Being a House Call Veterinarian – 1

The privilege is all mine. A home is a special place, and to be invited in, to handle the home’s innocent and intensely loved inhabitant, is an immense expression of trust.


“Thank you so much for coming!” Beaming relief, Sandi ushers us out the door, “I feel so privileged!”

I glance back – Pebbles the cat is under the dining room chair, relaxed but watching us leave.

“That was the best veterinary visit ever! I just cannot get her in the box, and the trip to the vet is always so awful! She just poos on herself every time, and last time she peed herself on the vet’s table. It was so horrible! I could hear her screaming in the back. I felt so sad. I never want to go through that again. Thank you so much!”

The privilege is all mine. A home is a special place, and to be invited in, to handle the home’s innocent and intensely loved inhabitant, is an immense expression of trust.

My patients are wary, often downright terrified, and most of them are geriatric. They have a plethora of aches and pains, poor vision, diminishing hearing, and can feel quite insecure out of routine. It is a challenge to avoid causing them pain whilst we take blood pressures and lab samples. They have picked up on their owner’s anxiety, and the sense of relief when the visit is over, with all the unknowns having been dealt with, and knowing that there is no shaking, yowling, vomiting car ride back home, has an euphoric effect. I share that euphoric joy time and time again, because I can easily appreciate the vast difference between a clinic visit and a home visit for my patients.

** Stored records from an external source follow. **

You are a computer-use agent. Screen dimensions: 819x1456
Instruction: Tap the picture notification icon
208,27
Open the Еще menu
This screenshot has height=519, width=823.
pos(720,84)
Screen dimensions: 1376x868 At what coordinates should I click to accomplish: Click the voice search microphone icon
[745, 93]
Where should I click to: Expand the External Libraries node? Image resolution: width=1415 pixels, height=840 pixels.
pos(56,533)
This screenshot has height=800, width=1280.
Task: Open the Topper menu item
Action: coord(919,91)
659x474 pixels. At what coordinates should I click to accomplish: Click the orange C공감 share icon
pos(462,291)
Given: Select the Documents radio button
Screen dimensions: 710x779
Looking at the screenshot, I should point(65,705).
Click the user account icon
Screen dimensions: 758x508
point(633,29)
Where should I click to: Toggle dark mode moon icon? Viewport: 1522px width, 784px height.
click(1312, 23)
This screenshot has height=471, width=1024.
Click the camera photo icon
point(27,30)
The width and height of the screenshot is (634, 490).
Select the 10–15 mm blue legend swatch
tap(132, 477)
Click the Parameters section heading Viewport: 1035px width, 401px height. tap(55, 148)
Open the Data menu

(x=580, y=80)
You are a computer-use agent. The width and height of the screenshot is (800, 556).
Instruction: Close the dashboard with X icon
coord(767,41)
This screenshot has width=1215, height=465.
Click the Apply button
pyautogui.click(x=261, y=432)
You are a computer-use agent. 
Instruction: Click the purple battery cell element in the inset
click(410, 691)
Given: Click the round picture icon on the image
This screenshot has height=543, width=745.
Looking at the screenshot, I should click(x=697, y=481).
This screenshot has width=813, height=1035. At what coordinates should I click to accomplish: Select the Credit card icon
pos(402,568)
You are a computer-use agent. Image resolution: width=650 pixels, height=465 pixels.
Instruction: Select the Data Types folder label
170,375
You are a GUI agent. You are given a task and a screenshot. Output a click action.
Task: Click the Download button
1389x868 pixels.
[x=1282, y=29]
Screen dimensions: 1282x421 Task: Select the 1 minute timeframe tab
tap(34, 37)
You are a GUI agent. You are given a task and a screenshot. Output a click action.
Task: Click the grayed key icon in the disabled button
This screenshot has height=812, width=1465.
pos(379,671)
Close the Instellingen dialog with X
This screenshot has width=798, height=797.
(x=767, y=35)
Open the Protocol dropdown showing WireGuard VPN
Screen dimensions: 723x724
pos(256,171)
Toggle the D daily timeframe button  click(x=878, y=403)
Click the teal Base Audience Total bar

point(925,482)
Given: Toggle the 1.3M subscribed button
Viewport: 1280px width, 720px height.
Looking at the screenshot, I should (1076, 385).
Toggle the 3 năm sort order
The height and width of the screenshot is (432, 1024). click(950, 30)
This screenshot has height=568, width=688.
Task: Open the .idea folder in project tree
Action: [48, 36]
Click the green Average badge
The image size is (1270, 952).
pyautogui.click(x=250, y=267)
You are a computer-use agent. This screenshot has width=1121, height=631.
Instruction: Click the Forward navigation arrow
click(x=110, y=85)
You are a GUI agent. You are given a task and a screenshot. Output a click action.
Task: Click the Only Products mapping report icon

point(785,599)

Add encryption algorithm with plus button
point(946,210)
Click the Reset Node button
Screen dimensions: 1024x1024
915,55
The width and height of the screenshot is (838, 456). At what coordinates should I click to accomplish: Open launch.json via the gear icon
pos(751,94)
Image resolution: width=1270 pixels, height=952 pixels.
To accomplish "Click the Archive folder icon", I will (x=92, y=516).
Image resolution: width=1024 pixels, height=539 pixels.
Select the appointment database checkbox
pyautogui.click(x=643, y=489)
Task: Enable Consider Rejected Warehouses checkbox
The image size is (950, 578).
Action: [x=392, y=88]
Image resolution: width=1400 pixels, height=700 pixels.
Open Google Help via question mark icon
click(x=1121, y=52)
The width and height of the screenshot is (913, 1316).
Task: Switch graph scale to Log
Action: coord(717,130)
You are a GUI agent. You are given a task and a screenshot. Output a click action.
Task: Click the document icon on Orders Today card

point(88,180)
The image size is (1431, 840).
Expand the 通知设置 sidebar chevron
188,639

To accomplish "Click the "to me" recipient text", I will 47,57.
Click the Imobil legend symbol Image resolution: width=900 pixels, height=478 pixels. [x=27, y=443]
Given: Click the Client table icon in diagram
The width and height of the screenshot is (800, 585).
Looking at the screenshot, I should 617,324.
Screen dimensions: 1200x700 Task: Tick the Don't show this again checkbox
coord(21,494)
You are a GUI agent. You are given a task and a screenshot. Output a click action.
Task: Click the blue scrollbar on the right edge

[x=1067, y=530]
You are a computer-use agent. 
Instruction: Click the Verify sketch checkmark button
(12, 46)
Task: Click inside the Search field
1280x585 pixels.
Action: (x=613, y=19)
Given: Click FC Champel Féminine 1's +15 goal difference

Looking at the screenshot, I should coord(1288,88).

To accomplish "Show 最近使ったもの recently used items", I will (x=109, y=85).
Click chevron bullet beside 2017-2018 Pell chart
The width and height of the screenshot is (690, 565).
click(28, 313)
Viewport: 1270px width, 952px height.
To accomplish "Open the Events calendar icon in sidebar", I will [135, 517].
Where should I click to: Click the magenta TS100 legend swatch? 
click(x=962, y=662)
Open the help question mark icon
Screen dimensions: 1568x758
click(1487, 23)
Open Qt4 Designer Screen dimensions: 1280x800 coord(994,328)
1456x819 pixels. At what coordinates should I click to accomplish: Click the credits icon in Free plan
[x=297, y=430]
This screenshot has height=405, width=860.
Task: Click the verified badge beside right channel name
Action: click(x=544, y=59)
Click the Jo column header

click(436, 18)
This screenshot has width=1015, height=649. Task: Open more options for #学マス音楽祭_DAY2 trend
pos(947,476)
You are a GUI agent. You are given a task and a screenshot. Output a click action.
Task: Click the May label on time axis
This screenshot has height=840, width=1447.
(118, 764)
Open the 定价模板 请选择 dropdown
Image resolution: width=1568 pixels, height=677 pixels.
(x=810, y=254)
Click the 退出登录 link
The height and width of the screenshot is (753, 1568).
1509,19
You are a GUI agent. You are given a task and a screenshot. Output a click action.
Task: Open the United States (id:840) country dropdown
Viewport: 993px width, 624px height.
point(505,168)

Vancouver Feline Hospital, being so peaceful without the dogs and the tensions of a normal veterinary clinic, was already a reasonably cat friendly place.  However, after 13 years, the décor and workflow design was starting to show wear and tear. A revamp was overdue, but I had not the heart for it. Working ten and twelve hour days was taking a toll on us, and often I would be working several weeks without a break. A tired doctor is not a good doctor. In the last couple of years, our veterinary assistants had worked some magic, easing some of my workload. No associate veterinarian that applied for the job could afford to move to Vancouver. I was frustrated and exhausted with trying to find feline friendly staff. Feline only practices don’t sell easily, and I didn’t really want to sell so much as ease off.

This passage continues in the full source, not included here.